Put like that, the idea seems so obvious it's surprising it isn't happening already. Instead, the opposite is the case, at least in the United States where the greatest concentration of data centers is in Northern Virginia, which has one of the most coal-dominated grids in the country, which Suh calls “the dirtiest electricity we can imagine.”
In Joule, Suh calculates that “moving bits, not watts” when it is sunny in California could prevent the emissions of almost a quarter of a million tonnes of carbon dioxide equivalent a year, even without expanding California data centers. Moreover, each tonne of carbon dioxide avoided would also save more than $200 in electricity costs. Taking advantage of hotspots of clean but intermittent energy, such as wind power on the great plains, could make the benefit larger still.
Even this undersells the potential impact. In places where solar or wind power is already abundant, electricity prices are falling at the sunniest or windiest times as supply exceeds demand. This is becoming the biggest threat to the further expansion of renewable energy in the places most suited to it.

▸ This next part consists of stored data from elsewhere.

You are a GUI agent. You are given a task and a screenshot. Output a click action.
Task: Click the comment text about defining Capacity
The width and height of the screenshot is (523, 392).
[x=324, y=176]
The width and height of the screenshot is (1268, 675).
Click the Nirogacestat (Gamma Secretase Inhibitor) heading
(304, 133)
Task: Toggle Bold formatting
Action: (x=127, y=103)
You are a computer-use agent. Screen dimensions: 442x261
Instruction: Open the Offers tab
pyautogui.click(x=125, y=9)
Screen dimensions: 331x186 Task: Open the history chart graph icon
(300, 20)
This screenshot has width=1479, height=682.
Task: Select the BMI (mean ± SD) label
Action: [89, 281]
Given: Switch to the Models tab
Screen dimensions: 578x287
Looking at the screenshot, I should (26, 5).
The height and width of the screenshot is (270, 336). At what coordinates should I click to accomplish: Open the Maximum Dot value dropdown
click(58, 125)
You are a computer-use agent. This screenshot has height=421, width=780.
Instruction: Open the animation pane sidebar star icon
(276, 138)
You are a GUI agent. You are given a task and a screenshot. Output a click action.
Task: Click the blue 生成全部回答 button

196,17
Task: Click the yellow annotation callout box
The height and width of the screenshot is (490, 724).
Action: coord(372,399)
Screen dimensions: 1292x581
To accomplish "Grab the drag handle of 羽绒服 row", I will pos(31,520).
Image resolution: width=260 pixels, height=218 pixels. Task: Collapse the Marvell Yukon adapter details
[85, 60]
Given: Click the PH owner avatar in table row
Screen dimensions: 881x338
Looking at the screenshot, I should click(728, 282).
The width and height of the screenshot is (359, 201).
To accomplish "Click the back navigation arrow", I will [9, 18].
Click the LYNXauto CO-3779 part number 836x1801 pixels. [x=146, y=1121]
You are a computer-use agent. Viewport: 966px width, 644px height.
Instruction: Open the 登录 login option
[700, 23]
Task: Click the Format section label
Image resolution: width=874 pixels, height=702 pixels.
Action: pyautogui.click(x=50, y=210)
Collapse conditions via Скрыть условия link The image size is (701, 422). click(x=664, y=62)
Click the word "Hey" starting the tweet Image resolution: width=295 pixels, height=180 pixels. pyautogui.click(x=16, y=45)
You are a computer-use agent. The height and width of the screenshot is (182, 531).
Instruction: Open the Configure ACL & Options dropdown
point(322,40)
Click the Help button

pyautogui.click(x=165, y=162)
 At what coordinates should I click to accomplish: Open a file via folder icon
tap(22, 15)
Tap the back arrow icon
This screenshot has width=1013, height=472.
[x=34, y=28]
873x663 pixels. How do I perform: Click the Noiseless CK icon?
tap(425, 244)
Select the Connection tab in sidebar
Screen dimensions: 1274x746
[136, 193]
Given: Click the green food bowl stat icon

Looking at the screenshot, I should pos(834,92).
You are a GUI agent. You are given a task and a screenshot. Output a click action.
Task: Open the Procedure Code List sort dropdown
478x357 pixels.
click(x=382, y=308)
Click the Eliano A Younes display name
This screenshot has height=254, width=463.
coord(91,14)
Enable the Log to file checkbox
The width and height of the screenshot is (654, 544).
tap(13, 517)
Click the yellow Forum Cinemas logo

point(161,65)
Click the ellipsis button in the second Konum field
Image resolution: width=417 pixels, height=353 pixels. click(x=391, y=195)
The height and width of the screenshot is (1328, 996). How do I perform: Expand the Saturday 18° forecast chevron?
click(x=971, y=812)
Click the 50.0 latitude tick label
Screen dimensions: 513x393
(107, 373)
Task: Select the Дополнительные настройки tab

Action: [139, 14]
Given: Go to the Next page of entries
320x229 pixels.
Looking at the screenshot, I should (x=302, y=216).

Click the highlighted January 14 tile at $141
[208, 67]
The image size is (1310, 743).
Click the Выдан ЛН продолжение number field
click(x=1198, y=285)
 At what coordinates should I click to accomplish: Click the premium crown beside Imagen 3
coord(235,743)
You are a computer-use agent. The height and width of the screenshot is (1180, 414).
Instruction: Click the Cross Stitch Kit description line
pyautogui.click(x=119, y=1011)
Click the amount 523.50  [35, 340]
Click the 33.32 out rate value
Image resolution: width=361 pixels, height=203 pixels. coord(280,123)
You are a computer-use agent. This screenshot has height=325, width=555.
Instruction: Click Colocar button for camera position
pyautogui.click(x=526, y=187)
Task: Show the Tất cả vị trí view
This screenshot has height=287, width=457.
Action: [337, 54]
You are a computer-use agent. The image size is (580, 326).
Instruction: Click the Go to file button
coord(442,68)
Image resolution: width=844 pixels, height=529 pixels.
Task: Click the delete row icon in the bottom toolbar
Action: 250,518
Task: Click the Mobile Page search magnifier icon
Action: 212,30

Increasing demand at these times by adding data processing would make it economic to build a lot more solar and wind farms in these locations. These will still produce a lot of energy even away from peak times, potentially multiplying Suh's calculated benefit many times over.
"What surprised me was why we were not doing this before," Suh said.
The answer seems to be that owners of different data centers have been reluctant to cooperate, even when it is to their mutual benefit. If they can get over that, they could provide a major leg-up to renewable energy and put a dagger in coal's heart.